▶ 文書の抜粋
════════
ガリレイの相対性原理とは、 どのような慣性座標系で観測しても力学の法則は同じであるという原理である。
一つの慣性系にたいして等速度並進運動(注)する観測系を考えると、
力の働いてない物体はやはり、等速度運動するので慣性系であり、
運動の第一法則、第2、第3法則、万有引力の法則、力の合成則が成立することを主張している。
(注) 座標系$S'(O'-x'_{1}x'_{2}x'_{3})$の任意の点$(x'_1,x'_2,x'_3)$が、 座標系$S(O-x_{1}x_{2}x_{3})$からみると、
すべて同じ速度($\frac{d\vec{OO'}}{dt}(t)$で移動すること。
言い換えると、S'系の各座標軸上の点(1,0,0),(0,1,0),(0,0,1)が、
S系からみると皆、同じ速度($\frac{d\vec{OO'}}{dt}(t)$で移動すること。

重要な原理なので、詳しく考察しよう。

ガリレイ変換

観測座標系$S(O-x_{1}x_{2}x_{3})$からみて、観測座標系$S'(O'-x'_{1}x'_{2}x'_{3})$が
並進運動しているとする。

ニュートン力学での時間・空間とガリレイ変換 

ニュートン力学では
時間は全ての観測系で同一であると考える(絶対時間の存在)。
════════
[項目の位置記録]

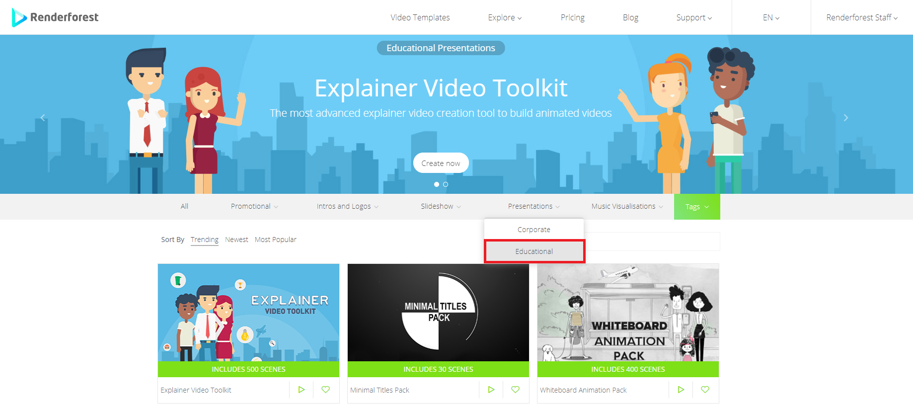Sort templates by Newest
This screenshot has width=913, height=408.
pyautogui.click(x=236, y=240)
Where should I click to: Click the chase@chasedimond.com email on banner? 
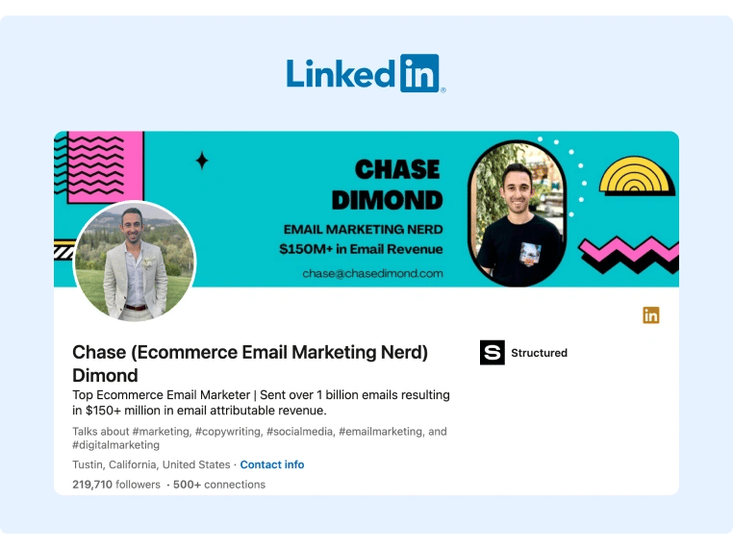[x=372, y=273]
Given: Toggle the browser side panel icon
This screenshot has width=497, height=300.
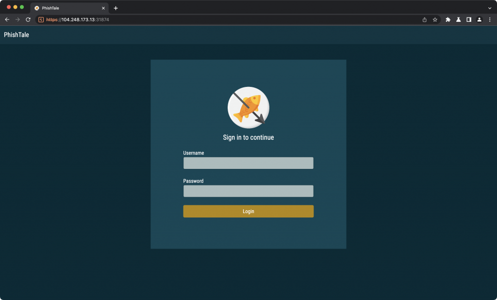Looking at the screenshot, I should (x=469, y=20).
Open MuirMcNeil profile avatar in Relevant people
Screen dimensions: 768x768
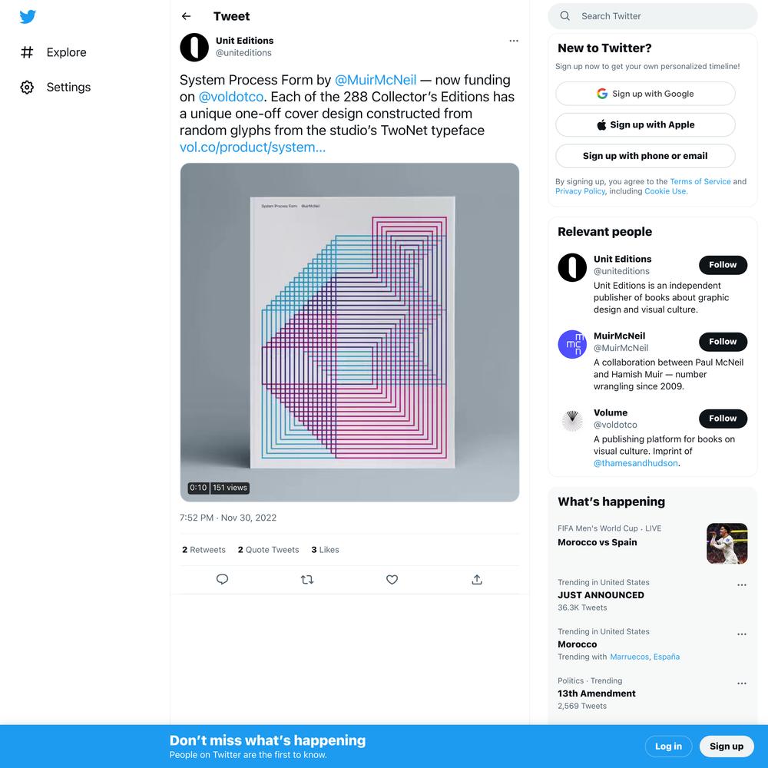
════════
▶ 取り組む内容
- 1) 上に示したガリレイの相対性原理の文章のうち、「一つの慣性系にたいして等速度並進運動(注)する観測系を考えると、」と「重要な原理なので、詳しく考察しよう。」の間を、両端も含めて一字も変えずに書き写しなさい。
- 2) 上に示したガリレイの相対性原理の文章を読み、次の問いに答えなさい。
(a) ガリレイの相対性原理とは、どのような原理だと述べられているか。
(b) 慣性系に対して等速度並進運動する観測系では、力の働いていない物体はどのような運動をするとされているか。
(c) ニュートン力学では、時間はどのように考えられているか。

▶ 解答一覧
- 1)
一つの慣性系にたいして等速度並進運動(注)する観測系を考えると、
力の働いてない物体はやはり、等速度運動するので慣性系であり、
運動の第一法則、第2、第3法則、万有引力の法則、力の合成則が成立することを主張している。
(注) 座標系$S'(O'-x'_{1}x'_{2}x'_{3})$の任意の点$(x'_1,x'_2,x'_3)$が、 座標系$S(O-x_{1}x_{2}x_{3})$からみると、
すべて同じ速度($\frac{d\vec{OO'}}{dt}(t)$で移動すること。
言い換えると、S'系の各座標軸上の点(1,0,0),(0,1,0),(0,0,1)が、
S系からみると皆、同じ速度($\frac{d\vec{OO'}}{dt}(t)$で移動すること。

重要な原理なので、詳しく考察しよう。

- 2)
(a) どのような慣性座標系で観測しても力学の法則は同じであるという原理。
(b) やはり等速度運動をする。
(c) 全ての観測系で同一であると考えられている（絶対時間の存在）。